Transisi Energi, Warga Desa Mulawarman Ramu Kotoran Ternak Jadi Gas
Desa Mulawarman di Kutai Kartanegara, Kalimantan Timur, mengimplementasikan transisi energi sejak 2021 dengan memanfaatkan biogas kotoran ternak. Hal ini dilakukan guna mendorong pemerintah untuk menuju net zero emission atau nol emisi karbon pada 2060.
Sekretaris Desa Mulawarman, Bambang Irawan mengatakan Desa tersebut tercatat mempunyai lebih dari 40 peternak, baik peternak sapi maupun kambing. Kotoran ternak itu dapat menghasilkan biogas yang bisa dimanfaatkan oleh warga sekitar untuk memasak.
Bambang menjelaskan untuk dapat menghasilkan gas, kotoran ternak dikumpulkan dengan cara mengalirkan kotoran cair dan padat pada bak penampung digester dan gas yang dihasilkan kemudian akan dialirkan ke kompor warga sekitar.
Meskipun Desa Mulawarman dihimpit oleh kawah-kawah tambang, tapi hingga saat ini sebanyak 12 kartu keluarga (KK) sudah memanfaatkan kotoran-kotoran ternak tersebut menjadi energi terbarukan berupa biogas yang bisa digunakan untuk keperluan rumah.
Bambang mengatakan, biogas yang dihasilkan dari kotoran ternak itu merupakan biogas rumahan yang instalasinya dilakukan oleh Dinas Energi dan Sumber Daya Mineral (ESDM) Provinsi Kalimantan Timur. Dengan demikian, warga tidak perlu membayar iuran dalam penggunaan biogas.
“Jadi warga sekitar tidak dipungut biaya apapun ya. Untuk pembangunan pipa gas ini keseluruhannya waktu itu memakan biaya hingga Rp 25 juta,” ujarnya kepada Katadata.co.id, saat ditemui di Desa Mulawarman, Kalimantan Timur, Jumat (7/9)
Sementara itu, salah satu warga yang memanfaatkan biogas dari kotoran ternak, Zaenal Abidin mengatakan sangat terbantu dengan adanya pemanfaatan transisi energi ini. Sebab, sebelumnya para warga menggunakan Liquefied Petroleum Gas (LPG) untuk memasak kebutuhan sehari-hari dan biasanya mengeluarkan biaya sebesar Rp 120.000 untuk membeli gas LPG sebanyak tiga kali dalam satu bulan.

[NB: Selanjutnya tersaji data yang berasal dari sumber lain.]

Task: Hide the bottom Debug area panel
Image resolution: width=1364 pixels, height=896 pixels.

“Adanya program ini sangat membantu sekali, karena kalau pakai gas ini kita modalnya hanya air dan tenaga saja. Kalau pake gas LPG kan sebulan minimal mengeluarkan uang sampai Rp 120.000,” kata dia.
Dia mengatakan, gas yang dihasilkan dari kotoran ternak tersebut juga tidak menimbulkan bau yang tidak sedap. Bau akan muncul sebentar saat penggunaan pertama. Namun, jika sudah digunakan beberapa kali, gas itu tidak menimbulkan bau apapun. Namun, panas yang dihasilkan tidak sepanas api yang berasal dari gas tabung seperti LPG.

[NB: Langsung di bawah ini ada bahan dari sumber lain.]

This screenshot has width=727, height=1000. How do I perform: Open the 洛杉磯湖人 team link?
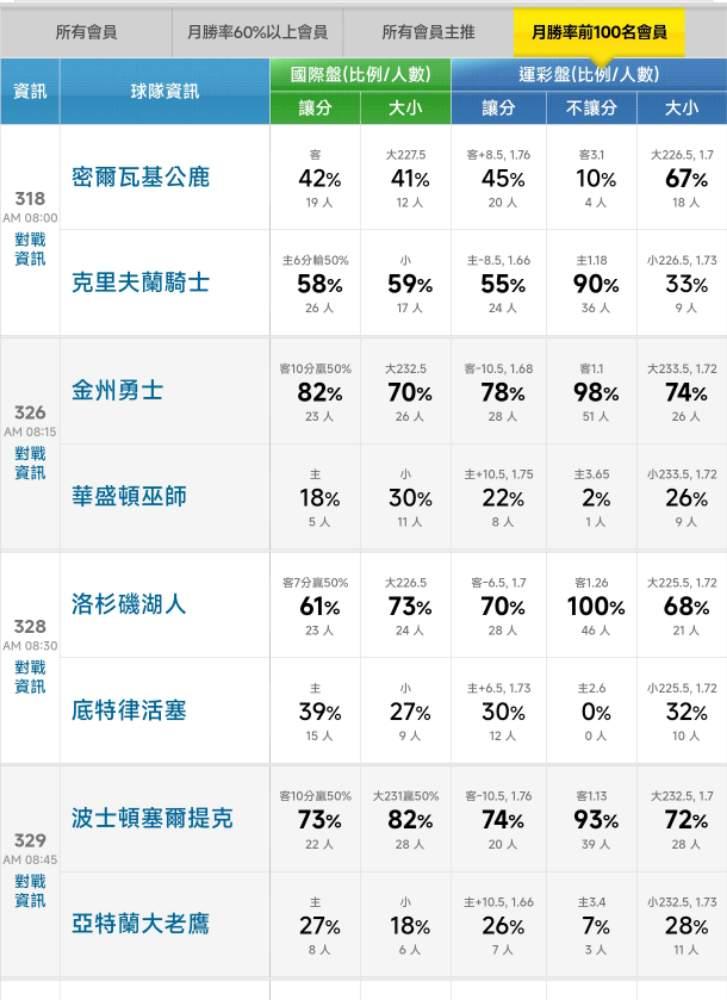coord(129,604)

“Jadi kalau masak pakai gas kotoran ini memang matangnya lebih lama, tapi nggak apa-apa, yang penting hemat bantu perekonomian kita,” ujarnya.
Zaenudin mengatakan, satu pipa gas hanya bisa digunakan untuk keperluan satu rumah karena gas yang dihasilkan tidak terlalu banyak. Bahkan, gas tersebut tidak bisa digunakan untuk kebutuhan memasak dalam jumlah yang besar, “Kalau untuk masa sehari-hari bisa, tapi kalau untuk acara besar kaya hajatan itu harus beli gas LPG lagi,” ujarnya.
Manajer Program Akses Energi Berkelanjutan Institute for Essential Service Reform (IESR), Marlistya Citraningrum mengatakan pemanfaatan kotoran ternak menjadi biogas merupakan praktik pemanfaatan energi terbarukan yang dapat dilakukan oleh masyarakat baik secara individu maupun komunal.
"Biogas yang dihasilkan dapat dimanfaatkan sebagai pengganti elpiji atau sebagai sumber listrik, slurry yang dihasilkan sebagai pupuk dan bisa bernilai jual," kata dia.
Marlistya menuturkan, pemanfaatan energi terbarukan berbasis masyarakat dapat dilakukan tidak hanya melalui program pemerintah, melainkan juga secara kolektif atau swadaya. Hal tersebut bisa terus diupayakan oleh Badan Usaha Milik Desa atau koperasi, hingga melalui pembiayaan komersial.
“Dan pemanfaatan biogas di Desa Mulawarman ini bisa direplikasi di berbagai wilayah terutama yang menjadi sentra peternakan dan model pengelolaan atau pembiayaannya bisa bervariasi,” ujarnya.